*Trecho selecionado*.
"""

Os
anos Dilma Rousseff têm sido caracterizados pela queda inédita das
taxas de juros e uma administração de coloração tecnocrática, mas ainda
não representaram uma grande inovação. A margem de manobra da presidente
é menor depois da conquista da estabilidade econômica, na era Fernando
Henrique Cardoso (PSDB), e do avanço social ocorrido no período de seu
padrinho político Luiz Inácio Lula da Silva (PT).
Dilma precisa de uma marca. Até
agora tem sido ela mesma, com o estilo duro, o temor que desperta nos
assessores mais próximos e as demissões em série que levaram à queda de
quase uma dezena de ministros. Neste ano, Dilma estava um tanto quieta e
faltava esbravejar com alguém. Sobrou para Fernando Henrique.
O tucano levou um pito da
presidente por ter criticado em artigo a "herança pesada" que Lula teria
legado para ela. O assunto é um nhenhenhém, como diria o próprio FHC,
em torno do qual ele e Lula já debateram muito publicamente. A novidade é
a resposta de Dilma e seu tom "overreacting".

"""

Dados de elementos e posições no texto

"""

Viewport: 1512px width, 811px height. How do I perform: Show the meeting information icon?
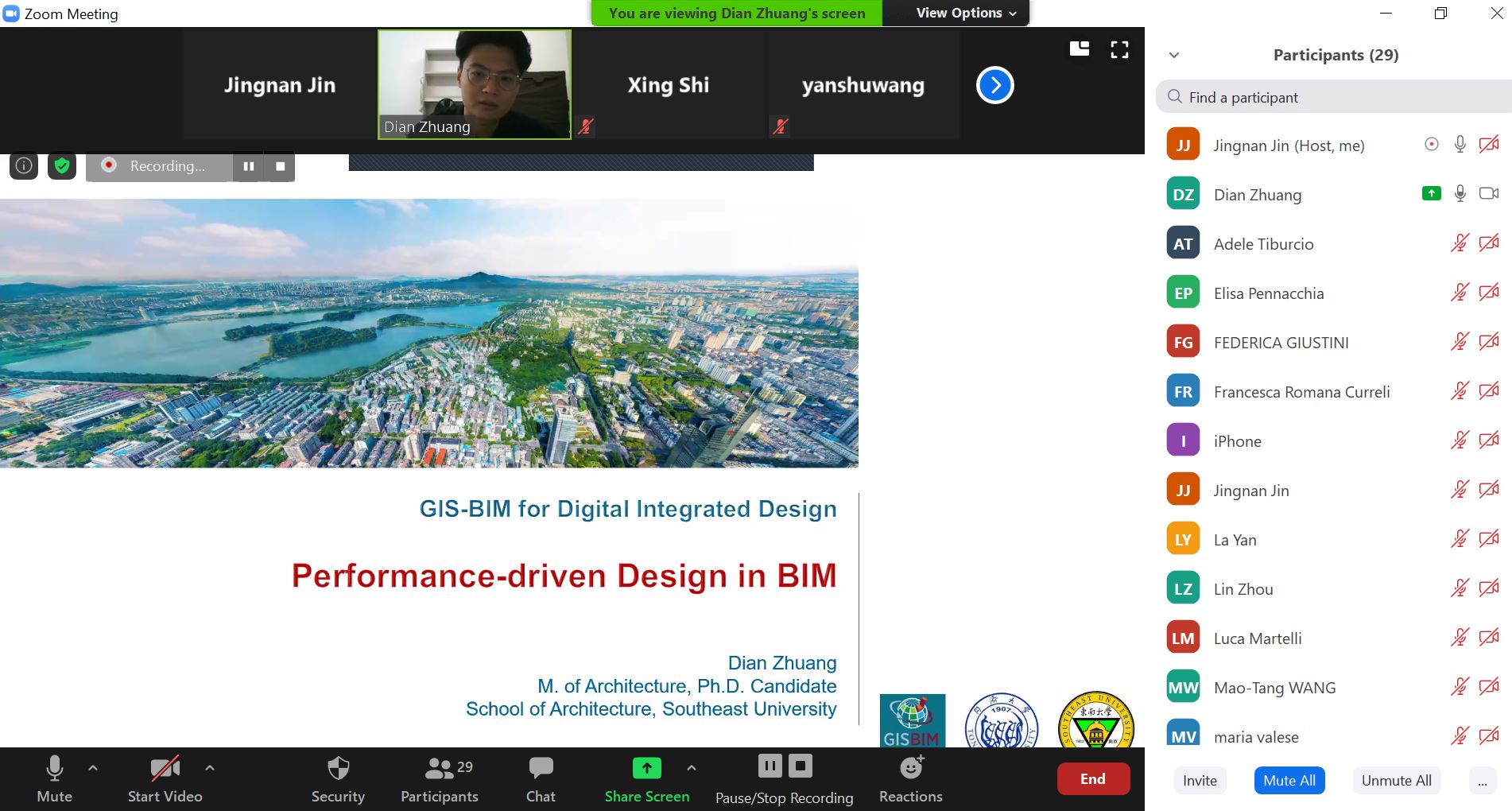coord(24,165)
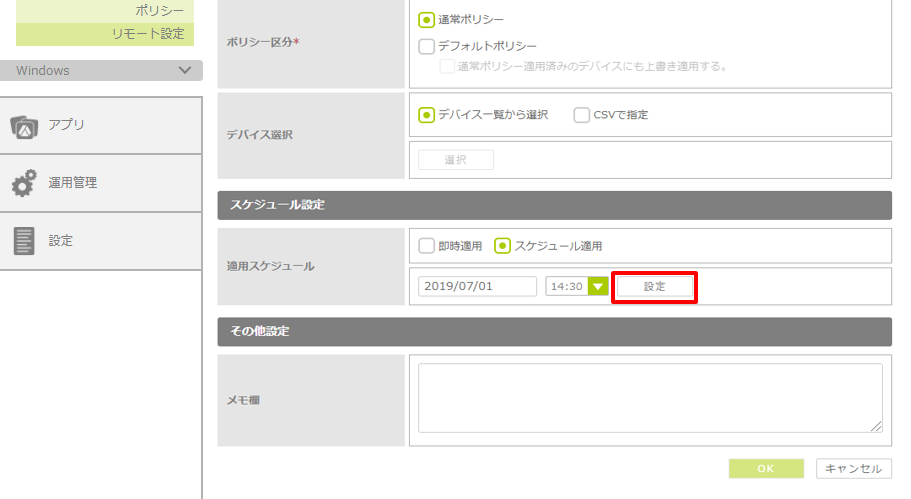Choose デバイス一覧から選択 option

(427, 115)
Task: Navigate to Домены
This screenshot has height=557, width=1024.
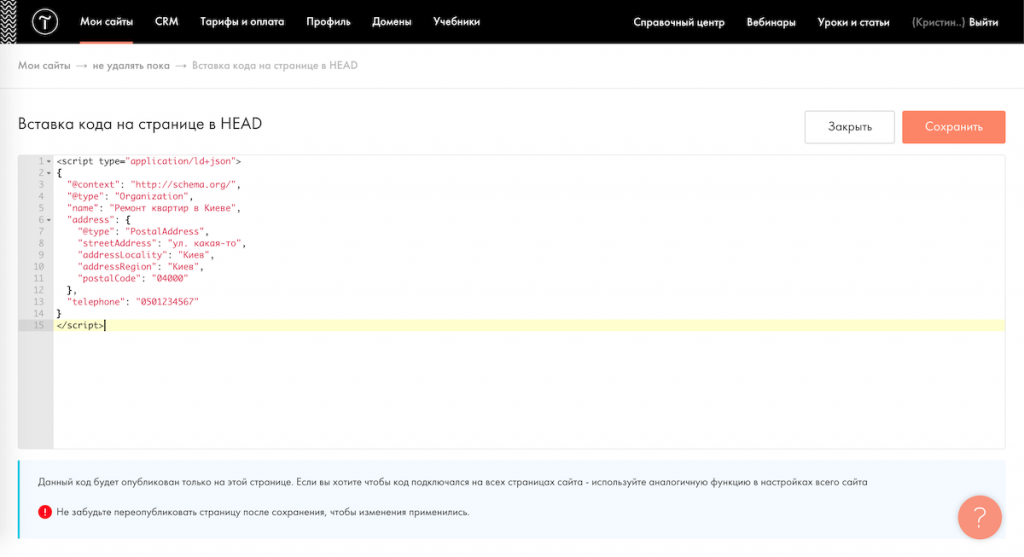Action: click(392, 21)
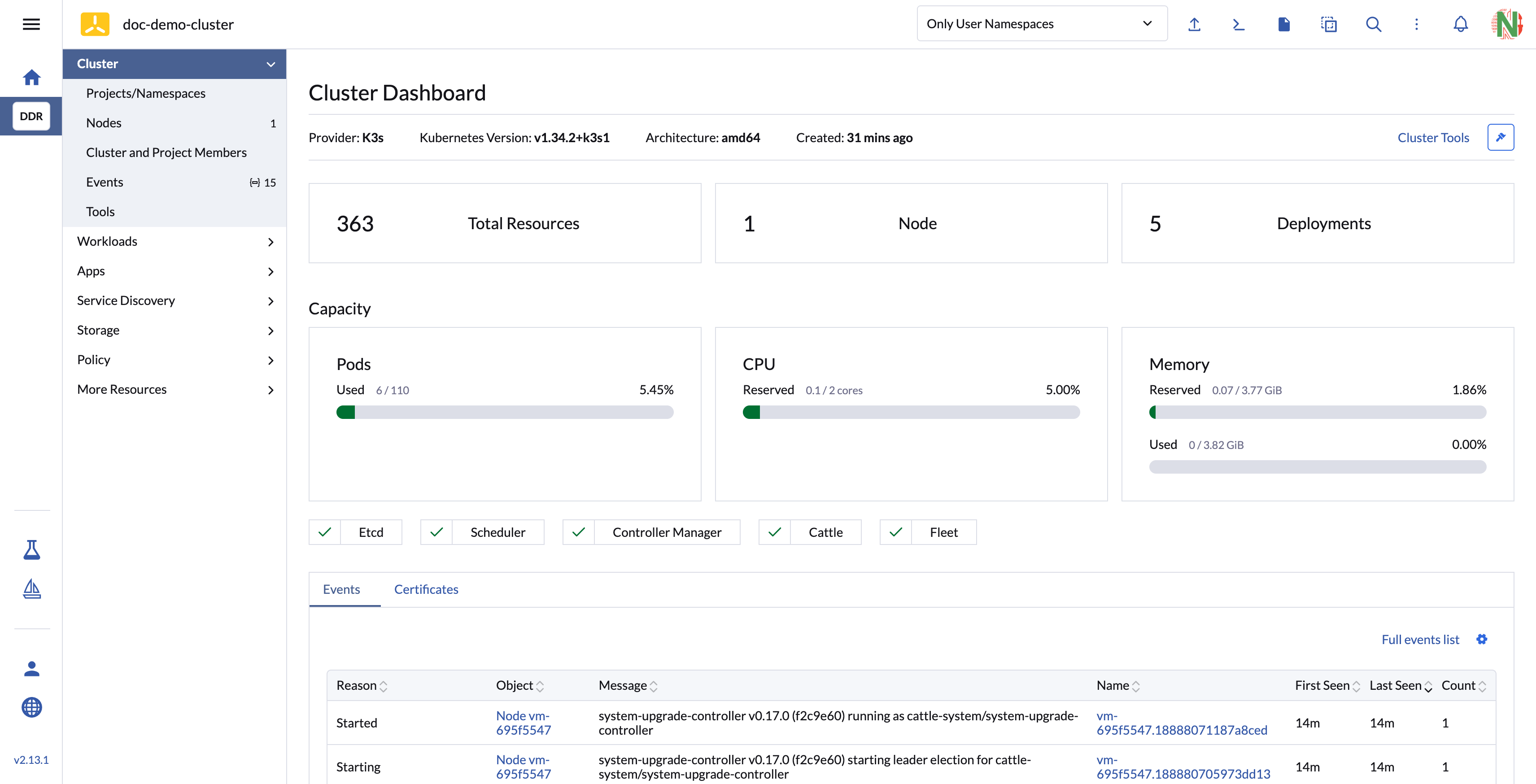The height and width of the screenshot is (784, 1536).
Task: Click the Pods used capacity bar
Action: coord(504,413)
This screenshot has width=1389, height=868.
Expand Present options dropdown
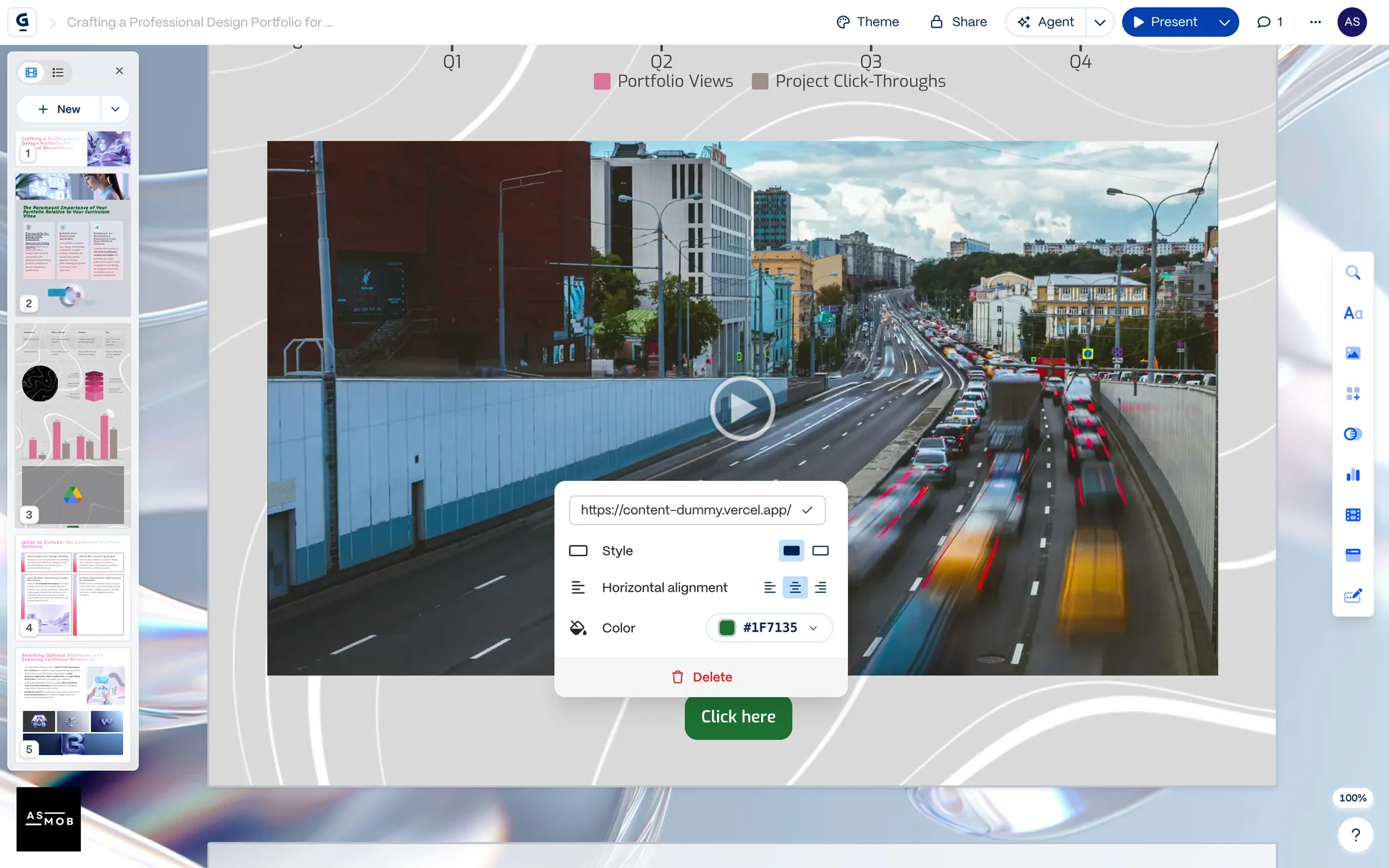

"""

*Problema proposto*.
Liste todas as pessoas citadas pelo nome no trecho sobre o governo Dilma, usando o nome completo de cada uma. Os registros não têm papel algum aqui.

*Resultado esperado*.
Dilma Rousseff
Fernando Henrique Cardoso
Luiz Inácio Lula da Silva